CARL-Bot Catches Underwater Wave

Small autonomous underwater vehicles, like the drones of the sea, could be very useful for studying the depths of the ocean and monitoring its changing conditions. But such nautical mini bots can be easily overpowered by turbulent ocean currents.

Caltech scientists led by John Dabiri (PhD '05), the Centennial Professor of Aeronautics and Mechanical Engineering, have been taking advantage of the natural ability of jellyfish to traverse and plumb the ocean, outfitting them with electronics and prosthetic "hats" with which the creatures can carry small payloads on their nautical journeys and report their findings back to the surface. These bionic jellyfish must contend with the ebb and flow of the currents they encounter, but the brainless creatures do not make decisions about how best to navigate to a destination, and once they are deployed, they cannot be remotely controlled.

"We know that augmented jellyfish can be great ocean explorers, but they don't have a brain," Dabiri says. "So, one of the things we've been working on is developing what that brain would look like if we were to imbue these systems with the ability to make decisions underwater."

Now Dabiri and his former graduate student Peter Gunnarson (PhD '24), who is now at Brown University, have figured out a way to simplify that decision-making process and help a robot, or potentially an augmented jellyfish, catch a ride on the turbulent vortices created by ocean currents rather than fighting against them. The researchers recently published their findings in the journal PNAS Nexus.

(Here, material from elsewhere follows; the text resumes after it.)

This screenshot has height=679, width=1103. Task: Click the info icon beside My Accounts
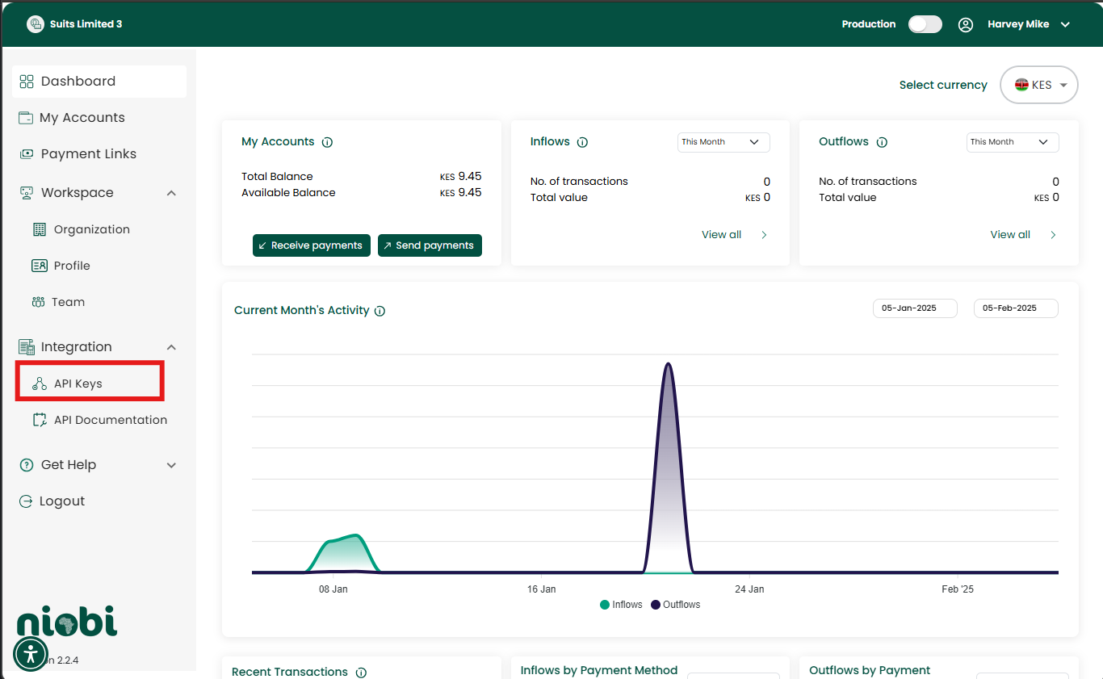point(327,142)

For this work, Gunnarson returned to an old friend in the lab: CARL-Bot (Caltech Autonomous Reinforcement Learning roBot). Gunnarson built the CARL-Bot years ago as part of his work to begin incorporating artificial intelligence into such a bot's navigation technique . But Gunnarson recently figured out a simpler way than AI to have such a system make decisions underwater.

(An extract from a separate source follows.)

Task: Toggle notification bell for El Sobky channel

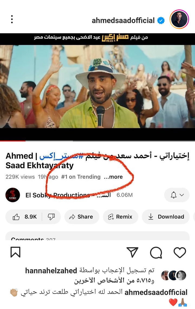Action: [174, 195]
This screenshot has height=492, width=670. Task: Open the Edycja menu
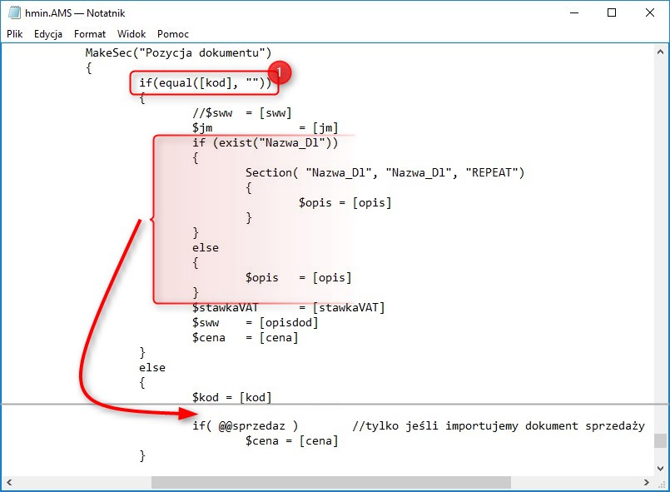pos(48,34)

"We were brainstorming ways that underwater vehicles could use turbulent water currents for propulsion and wondered if, instead of them being a problem, they could be an advantage for these smaller vehicles," Gunnarson says.

Gunnarson wanted to understand exactly how a current pushes a robot around. He attached a thruster to the wall of a 16-foot-long tank in Dabiri's lab in the Guggenheim Aeronautical Laboratory on Caltech's campus in order to repeatedly generate what are called vortex rings-basically the underwater equivalents of smoke rings. Vortex rings are a good representation of the types of disturbances an underwater explorer would encounter in the chaotic fluid flow of the ocean.

Gunnarson began using the CARL-Bot's single onboard accelerometer to measure how it was moving and being pushed around by vortex rings. He noticed that, every once in a while, the robot would get caught up in a vortex ring and be pushed clear across the tank. He and his colleagues started to wonder if the effect could be done intentionally.

To explore this, the team developed simple commands to help CARL detect a vortex ring's relative location and then position itself to, in Gunnarson's words, "hop on and catch a ride basically for free across the tank." Alternatively, the bot can decide to get out of the way of a vortex ring it does not want to get pushed by.

Dabiri points out that this process includes elements of biomimicry, stealing a page from nature's playbook. Soaring birds, for example, will often take advantage of strong winds to save energy rather than attempt to fly against them. Experiments have also shown that fish may allow themselves to be carried by the ocean's swirling currents to help conserve energy. However, in both natural cases, the systems are using relatively sophisticated sensory input and a brain to accomplish this.

"What Peter has figured out is that basically with a single sensor, this one accelerometer, and relatively simple control laws, we can achieve similar advantages in terms of using the energy in the environment to go from point A to point B," Dabiri says.

Looking to the future, Dabiri hopes to marry this work with his hybrid jellyfish. "With the jellyfish, we can have an onboard accelerometer measure how this system is getting pushed around," he says. "Hopefully, we can demonstrate a similar capability to take advantage of environmental flows to move more efficiently through the water."

The PNAS Nexus paper is titled "Surfing vortex rings for energy-efficient propulsion." The work was supported by the National Science Foundation.